Kharouf, 32, was detained by Israeli police Jan. 22. He was slated for deportation May 5 in line with an Israeli court ruling.
But he was reportedly told on the day of his deportation he would be sent to Jordan the following day.
His lawyer, Adi Lustigman, from Israel's HaMoked Center for the Defense of the Individual, a rights advocacy group, filed a request with Israel's Supreme Court to postpone the scheduled deportation.
The court ruled to freeze the deportation order until it had a chance to hear the lawyer's appeal.
Kharouf was born in Algeria and Israeli prosecutors want his expulsion from the occupied West Bank to neighboring Jordan -- despite the fact that his family hails from Jerusalem.
For the last 20 years, the Israeli authorities have consistently refused to grant Kharouf a long-term residency permit, forcing him to obtain fresh tourist visas each year.

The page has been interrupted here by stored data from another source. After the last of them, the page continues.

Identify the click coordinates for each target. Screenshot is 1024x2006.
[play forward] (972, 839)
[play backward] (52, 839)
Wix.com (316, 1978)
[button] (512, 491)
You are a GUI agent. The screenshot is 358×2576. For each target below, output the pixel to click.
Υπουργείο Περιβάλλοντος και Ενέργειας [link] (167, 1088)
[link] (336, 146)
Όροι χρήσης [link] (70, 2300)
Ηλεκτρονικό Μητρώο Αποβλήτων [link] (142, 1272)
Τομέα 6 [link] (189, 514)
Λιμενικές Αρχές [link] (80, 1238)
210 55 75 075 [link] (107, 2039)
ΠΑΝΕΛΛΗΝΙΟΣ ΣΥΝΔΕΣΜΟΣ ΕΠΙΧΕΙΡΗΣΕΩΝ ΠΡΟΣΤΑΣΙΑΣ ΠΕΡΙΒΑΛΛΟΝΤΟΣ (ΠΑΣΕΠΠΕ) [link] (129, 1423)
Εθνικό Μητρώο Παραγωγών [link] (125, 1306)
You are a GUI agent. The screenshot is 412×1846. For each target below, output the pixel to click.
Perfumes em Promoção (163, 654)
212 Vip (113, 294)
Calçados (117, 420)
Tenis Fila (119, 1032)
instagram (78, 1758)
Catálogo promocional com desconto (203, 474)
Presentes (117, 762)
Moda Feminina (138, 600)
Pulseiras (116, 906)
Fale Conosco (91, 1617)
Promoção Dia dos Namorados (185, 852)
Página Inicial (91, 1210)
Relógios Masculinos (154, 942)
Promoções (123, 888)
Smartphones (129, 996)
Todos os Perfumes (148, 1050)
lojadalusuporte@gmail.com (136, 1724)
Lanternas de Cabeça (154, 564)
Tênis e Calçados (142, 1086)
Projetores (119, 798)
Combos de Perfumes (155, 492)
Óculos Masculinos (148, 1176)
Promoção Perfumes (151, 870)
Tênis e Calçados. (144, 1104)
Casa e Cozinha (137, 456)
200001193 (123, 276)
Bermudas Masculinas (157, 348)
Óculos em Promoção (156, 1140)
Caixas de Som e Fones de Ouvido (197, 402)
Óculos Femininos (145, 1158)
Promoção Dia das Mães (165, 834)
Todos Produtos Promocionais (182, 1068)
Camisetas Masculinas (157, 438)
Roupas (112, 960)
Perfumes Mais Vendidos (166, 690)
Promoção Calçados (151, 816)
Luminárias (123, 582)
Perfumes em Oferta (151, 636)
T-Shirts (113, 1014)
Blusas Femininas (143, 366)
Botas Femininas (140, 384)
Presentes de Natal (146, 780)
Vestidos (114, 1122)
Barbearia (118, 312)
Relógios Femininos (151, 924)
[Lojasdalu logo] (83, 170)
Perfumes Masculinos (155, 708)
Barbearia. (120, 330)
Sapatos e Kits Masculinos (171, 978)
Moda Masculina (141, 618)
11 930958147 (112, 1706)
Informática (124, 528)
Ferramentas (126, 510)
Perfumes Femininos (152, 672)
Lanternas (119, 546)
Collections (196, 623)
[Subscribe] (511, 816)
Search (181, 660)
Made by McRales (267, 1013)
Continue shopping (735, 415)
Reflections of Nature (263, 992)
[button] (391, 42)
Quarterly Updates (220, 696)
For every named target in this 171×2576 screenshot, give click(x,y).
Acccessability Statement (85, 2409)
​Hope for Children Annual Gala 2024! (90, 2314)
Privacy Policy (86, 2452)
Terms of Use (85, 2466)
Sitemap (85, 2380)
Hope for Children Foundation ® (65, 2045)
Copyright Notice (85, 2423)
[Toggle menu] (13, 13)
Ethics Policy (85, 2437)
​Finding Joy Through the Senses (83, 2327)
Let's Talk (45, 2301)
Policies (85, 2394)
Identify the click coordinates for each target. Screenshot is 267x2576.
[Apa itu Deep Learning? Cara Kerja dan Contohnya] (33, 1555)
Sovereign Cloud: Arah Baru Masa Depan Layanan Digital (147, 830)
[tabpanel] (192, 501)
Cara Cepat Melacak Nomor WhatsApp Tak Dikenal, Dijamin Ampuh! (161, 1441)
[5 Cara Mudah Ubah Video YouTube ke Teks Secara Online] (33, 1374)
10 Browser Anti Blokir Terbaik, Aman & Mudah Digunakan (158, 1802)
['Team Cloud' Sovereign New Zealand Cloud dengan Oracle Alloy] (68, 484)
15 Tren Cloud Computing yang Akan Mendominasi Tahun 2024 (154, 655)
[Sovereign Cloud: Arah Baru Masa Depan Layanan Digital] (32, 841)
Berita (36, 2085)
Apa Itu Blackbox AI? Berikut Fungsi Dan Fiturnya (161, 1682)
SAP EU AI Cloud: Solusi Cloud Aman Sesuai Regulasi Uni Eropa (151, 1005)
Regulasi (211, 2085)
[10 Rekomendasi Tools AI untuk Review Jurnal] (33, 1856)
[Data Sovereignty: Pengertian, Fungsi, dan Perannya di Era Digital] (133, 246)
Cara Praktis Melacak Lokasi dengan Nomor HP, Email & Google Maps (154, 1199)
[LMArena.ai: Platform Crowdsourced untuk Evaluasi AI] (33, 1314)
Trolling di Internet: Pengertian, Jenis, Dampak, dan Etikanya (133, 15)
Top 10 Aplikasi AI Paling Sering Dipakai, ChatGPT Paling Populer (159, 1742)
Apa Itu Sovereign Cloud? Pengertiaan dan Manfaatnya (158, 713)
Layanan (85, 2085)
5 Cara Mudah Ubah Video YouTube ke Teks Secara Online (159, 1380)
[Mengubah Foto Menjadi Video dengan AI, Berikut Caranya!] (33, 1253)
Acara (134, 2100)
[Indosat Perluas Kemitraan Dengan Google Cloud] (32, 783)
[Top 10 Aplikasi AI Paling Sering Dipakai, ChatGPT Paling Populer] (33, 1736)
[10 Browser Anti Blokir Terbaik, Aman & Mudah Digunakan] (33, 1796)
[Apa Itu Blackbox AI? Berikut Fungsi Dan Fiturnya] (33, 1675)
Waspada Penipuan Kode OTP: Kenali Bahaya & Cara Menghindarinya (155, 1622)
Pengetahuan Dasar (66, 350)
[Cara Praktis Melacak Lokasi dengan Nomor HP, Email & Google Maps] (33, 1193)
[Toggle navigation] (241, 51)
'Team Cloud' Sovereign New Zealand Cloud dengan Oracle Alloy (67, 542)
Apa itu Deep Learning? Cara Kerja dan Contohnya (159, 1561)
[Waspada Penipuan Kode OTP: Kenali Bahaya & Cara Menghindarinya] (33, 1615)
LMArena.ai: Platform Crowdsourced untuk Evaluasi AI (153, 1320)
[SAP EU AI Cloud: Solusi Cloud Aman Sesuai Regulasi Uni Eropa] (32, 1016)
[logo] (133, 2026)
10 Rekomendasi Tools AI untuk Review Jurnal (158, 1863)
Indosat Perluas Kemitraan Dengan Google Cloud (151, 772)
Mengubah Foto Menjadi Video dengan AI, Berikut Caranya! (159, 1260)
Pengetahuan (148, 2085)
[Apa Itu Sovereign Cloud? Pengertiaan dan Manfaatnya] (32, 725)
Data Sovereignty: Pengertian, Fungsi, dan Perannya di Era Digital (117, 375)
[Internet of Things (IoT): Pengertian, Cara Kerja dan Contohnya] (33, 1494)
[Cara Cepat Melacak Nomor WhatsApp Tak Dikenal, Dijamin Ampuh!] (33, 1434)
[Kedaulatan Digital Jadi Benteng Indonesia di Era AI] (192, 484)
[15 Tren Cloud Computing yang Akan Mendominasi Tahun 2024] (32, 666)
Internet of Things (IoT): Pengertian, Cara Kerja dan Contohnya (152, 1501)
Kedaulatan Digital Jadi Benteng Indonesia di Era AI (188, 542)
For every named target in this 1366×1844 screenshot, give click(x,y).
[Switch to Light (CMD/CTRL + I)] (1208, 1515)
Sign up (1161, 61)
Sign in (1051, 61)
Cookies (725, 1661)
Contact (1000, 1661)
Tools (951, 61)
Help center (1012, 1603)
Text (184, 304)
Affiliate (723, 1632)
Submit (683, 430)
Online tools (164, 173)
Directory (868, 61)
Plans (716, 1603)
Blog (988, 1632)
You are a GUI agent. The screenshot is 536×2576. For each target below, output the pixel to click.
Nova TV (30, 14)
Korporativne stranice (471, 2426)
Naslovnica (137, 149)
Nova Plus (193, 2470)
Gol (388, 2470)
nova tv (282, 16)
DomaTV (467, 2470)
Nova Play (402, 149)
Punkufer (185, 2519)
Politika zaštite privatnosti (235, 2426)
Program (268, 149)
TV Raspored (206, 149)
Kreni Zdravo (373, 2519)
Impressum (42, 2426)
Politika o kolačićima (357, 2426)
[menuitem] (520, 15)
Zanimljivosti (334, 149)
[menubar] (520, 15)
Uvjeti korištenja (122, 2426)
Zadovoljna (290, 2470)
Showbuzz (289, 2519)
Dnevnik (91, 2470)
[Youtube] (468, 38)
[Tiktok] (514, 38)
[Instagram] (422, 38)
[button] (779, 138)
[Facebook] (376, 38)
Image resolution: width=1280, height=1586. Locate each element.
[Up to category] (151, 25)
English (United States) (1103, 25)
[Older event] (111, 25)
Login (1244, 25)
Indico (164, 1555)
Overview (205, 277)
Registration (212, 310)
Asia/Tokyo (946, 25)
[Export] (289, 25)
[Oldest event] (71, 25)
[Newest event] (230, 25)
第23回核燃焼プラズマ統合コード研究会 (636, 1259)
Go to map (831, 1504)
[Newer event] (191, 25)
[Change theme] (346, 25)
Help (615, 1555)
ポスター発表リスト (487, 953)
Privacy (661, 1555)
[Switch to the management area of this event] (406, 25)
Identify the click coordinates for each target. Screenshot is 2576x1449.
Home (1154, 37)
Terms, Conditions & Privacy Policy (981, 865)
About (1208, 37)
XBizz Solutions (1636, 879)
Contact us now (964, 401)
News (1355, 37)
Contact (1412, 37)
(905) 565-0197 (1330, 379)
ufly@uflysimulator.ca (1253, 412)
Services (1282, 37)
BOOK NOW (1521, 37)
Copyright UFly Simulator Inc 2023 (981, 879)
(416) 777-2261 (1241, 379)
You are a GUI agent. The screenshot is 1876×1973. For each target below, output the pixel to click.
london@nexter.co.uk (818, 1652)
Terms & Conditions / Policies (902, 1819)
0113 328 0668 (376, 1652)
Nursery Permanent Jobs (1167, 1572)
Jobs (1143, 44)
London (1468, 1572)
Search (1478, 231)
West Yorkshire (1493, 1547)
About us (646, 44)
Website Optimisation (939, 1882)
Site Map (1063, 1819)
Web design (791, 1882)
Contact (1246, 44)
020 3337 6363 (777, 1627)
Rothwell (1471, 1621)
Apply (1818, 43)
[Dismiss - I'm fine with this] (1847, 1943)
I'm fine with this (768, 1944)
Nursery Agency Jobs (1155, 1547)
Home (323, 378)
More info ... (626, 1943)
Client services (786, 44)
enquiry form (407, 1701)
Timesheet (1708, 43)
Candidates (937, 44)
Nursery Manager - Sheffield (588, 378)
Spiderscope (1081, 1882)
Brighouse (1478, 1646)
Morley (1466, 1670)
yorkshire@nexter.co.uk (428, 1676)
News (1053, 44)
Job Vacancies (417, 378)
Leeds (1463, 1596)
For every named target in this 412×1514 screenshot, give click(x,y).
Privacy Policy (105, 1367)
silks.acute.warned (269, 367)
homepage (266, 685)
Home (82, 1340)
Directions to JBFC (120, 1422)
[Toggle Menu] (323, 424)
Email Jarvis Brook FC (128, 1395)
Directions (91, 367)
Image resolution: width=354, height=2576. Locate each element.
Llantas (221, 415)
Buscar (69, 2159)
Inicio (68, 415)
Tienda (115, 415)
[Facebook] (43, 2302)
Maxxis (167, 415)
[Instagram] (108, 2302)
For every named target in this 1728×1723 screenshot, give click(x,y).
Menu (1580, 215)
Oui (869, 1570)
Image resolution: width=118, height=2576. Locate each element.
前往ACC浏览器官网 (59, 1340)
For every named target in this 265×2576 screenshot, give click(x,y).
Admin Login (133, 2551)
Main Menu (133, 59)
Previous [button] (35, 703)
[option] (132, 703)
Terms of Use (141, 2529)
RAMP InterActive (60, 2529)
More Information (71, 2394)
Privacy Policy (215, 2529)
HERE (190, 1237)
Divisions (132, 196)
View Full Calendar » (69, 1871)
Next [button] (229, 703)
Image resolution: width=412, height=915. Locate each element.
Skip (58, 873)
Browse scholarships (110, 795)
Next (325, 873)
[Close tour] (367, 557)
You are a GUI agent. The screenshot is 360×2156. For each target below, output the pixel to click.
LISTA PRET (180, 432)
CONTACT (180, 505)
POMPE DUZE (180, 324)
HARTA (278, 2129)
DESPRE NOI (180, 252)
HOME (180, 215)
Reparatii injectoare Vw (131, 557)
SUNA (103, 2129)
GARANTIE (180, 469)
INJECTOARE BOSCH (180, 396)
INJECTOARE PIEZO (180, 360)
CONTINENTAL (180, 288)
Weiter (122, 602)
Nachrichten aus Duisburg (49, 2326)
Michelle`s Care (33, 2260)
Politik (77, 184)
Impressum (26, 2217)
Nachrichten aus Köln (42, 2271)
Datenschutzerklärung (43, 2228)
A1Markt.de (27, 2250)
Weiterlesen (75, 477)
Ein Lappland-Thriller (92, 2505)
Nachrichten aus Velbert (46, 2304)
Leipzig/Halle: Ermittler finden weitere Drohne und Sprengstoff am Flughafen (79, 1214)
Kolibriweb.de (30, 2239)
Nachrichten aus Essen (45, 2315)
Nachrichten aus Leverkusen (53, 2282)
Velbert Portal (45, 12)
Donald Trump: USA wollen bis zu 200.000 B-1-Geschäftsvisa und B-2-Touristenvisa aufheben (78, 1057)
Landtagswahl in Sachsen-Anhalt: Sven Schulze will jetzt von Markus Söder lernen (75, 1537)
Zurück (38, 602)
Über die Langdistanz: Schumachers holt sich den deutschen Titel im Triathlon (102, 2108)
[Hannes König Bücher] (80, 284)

In earlier remarks to Anadolu Agency, Lustigman said his client lived in the West Bank since he was 12 years old.
He has lived in East Jerusalem for more than 20 years, where he has a Palestinian mother and a Palestinian wife, and is not a citizen of any other country, Lustigman said.
While Kharouf holds a Jordanian passport that allows him to travel to neighboring Arab states, it does not give him citizenship or residency rights in Jordan.
Since last August of last year, Kharouf has worked for Anadolu Agency as a photographer.
Israel occupied the West Bank, which international law still regards as "occupied territory" in 1967.